Alla fine è sufficiente questo per raccontare il Safet Sušić calciatore, caso raro di talento jugoslavo privo di congegno di autodistruzione. A guardare bene però, anche la sua carriera richiama una serie di rimpianti che è doveroso ricordare: il primo, non essere riuscito a consacrarsi ai livelli più alti del calcio mondiale, nemmeno con la Nazionale, con la quale partecipò alle fallimentari spedizioni ai Mondiali 1982 e agli Europei 1984, oltre alla sfortunata esperienza di Italia ’90. Il secondo, forse più nostro che suo, non essere riuscito a mostrare il suo talento nella Serie A degli anni ’80, all’epoca punto di arrivo per i talenti di tutto il mondo.

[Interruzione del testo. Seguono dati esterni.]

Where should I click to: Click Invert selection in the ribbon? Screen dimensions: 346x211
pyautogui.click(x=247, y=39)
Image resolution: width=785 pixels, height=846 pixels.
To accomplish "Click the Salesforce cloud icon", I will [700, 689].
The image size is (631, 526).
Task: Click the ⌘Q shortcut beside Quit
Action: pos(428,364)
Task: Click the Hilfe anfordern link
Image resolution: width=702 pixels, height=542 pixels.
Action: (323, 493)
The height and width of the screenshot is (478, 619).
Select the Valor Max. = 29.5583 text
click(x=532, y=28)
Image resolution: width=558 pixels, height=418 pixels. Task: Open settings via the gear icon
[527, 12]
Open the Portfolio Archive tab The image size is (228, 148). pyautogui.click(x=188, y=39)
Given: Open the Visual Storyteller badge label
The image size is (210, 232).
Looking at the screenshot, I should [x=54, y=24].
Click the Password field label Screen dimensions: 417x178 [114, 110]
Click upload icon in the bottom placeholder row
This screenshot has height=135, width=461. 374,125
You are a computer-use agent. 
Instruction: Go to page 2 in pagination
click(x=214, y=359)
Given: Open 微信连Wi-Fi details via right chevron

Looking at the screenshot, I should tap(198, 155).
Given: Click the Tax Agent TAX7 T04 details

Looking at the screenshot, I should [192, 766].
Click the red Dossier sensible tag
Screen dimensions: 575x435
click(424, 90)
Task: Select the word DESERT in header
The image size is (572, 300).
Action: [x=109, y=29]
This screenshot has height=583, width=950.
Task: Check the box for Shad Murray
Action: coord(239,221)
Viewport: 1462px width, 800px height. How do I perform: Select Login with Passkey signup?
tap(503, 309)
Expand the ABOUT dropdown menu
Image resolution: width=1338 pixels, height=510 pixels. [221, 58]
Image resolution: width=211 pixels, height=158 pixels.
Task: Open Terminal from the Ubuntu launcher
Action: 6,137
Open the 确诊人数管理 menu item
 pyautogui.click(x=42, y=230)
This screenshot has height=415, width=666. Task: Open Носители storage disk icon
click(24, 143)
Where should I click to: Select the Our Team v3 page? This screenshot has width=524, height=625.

Eppure qui una parentesi andrebbe aperta, perché, com’è ormai noto, la possibilità per Sušić di arrivare in Italia ci fu sul serio. Anzi ce ne furono due, e il problema fu che Safet scelse di coglierle entrambe, divenendo una sorta di “Figo ante litteram“. La stella bosniaca scelse prima il Torino, con l’accordo tra Bonetto e Moggi, sponda granata, e Nale Natelic, agente del calciatore, e poi l’Inter, con Beltrami che, appoggiato da Sandro Mazzola, concluse l’affare direttamente con la dirigenza del Fk Sarajevo. Alla fine, per farla breve, i trasferimenti vennero annullati e Sušić, “esiliato” dalla Serie A, diede il via alla meravigliosa esperienza francese.

Ce ne sarebbe un altro di rimpianto, e questa volta appartiene sia a Safet che a tutti gli appassionati di calcio: aver visto un Sušić solo, quando, in realtà, il destino ce ne avrebbe confezionati due. Difatti, la storia calcistica difficilmente ricorderà Saed, più grande di due anni rispetto al fratello e con un talento apparentemente di gran lunga più cristallino. Sembra che il suo fosse stato un caso unico di giocatore musulmano invocato dai tifosi della Stella Rossa, dove giocò tra il 1970 e il 1977, ma alla fine non riuscì mai a consacrarsi, perso in una miriade di campionato dal gusto esotico e poco professionale. Colpa di un carattere complicato e di comportamenti sopra le righe, tra cartellini strappati dalle mani degli arbitri e gesti inconsulti rivolti ai portieri avversari dopo il gol. Una volta, racconta Aleksandar Hemon su Blizzard, Sead Sušić uscì dallo Stari Sata di Sarajevo, dove aveva passato la notte a bere prima di partire verso l’ennesima avventura all’estero, e chiamò un taxi: «Parigi, grazie». Si riprese poco dopo, in tempo per fermare la corsa e tornare a casa, risparmiando una quantità difficilmente calcolabile di denaro. Però, l’inconscio era stato chiaro, in quel momento bisognava andare ad abbracciare il fratello. Safet e Sead, così diversi, così uguali, lontani chilometri e anni luce l’uno dall’altro. Idolo di Sarajevo il primo e di Belgrado il secondo, ma comunque legati indissolubilmente l’uno con l’altro, figli di una città, di un Paese e di un’epoca in cui la diversità era ricchezza e la caršija era abbastanza grande per tutti.